Law 15/2022, of July 12, comprehensive for equal treatment and non-discrimination, gives a twist to null dismissal
At the end of this period of labor legislative hyper production, a new character comes on stage, the Law 15/2022, of July 12, comprehensive for equal treatment and non-discrimination, published in the BOE of July 13, with entry into force immediately the day after its publication, by application of the tenth final provision of the standard (accompanied by LO 6/2022 of July 12 that modifies the Penal Code)

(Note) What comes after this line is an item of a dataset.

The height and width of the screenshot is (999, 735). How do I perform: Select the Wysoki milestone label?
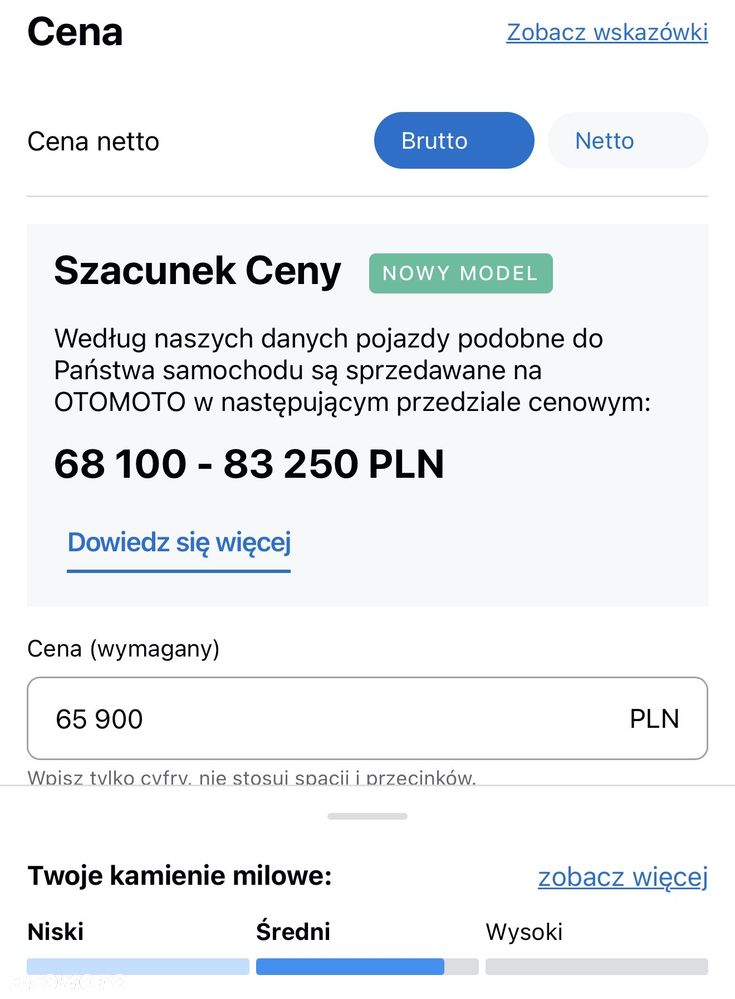pyautogui.click(x=524, y=931)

According to her Statement of Reasons and I do not remove or add a comma,
The law that is presented has the vocation of becoming the minimum common normative that contains the fundamental definitions of Spanish anti-discrimination law and, at the same time, shelters its basic guarantees, aware that, in its current state, The difficulty in the fight against discrimination lies not so much in recognizing the problem as in the real and effective protection of the victims. In short, it is not another Law of social rights but, above all, of specific anti-discrimination law, which comes to cover the discrimination that exists and those that are to come</em , (emphasis added) since the challenges of equality change with society and, consequently, the appropriate responses must also change in the future This standard is intended to to be the backbone of our country’s anti-discrimination law.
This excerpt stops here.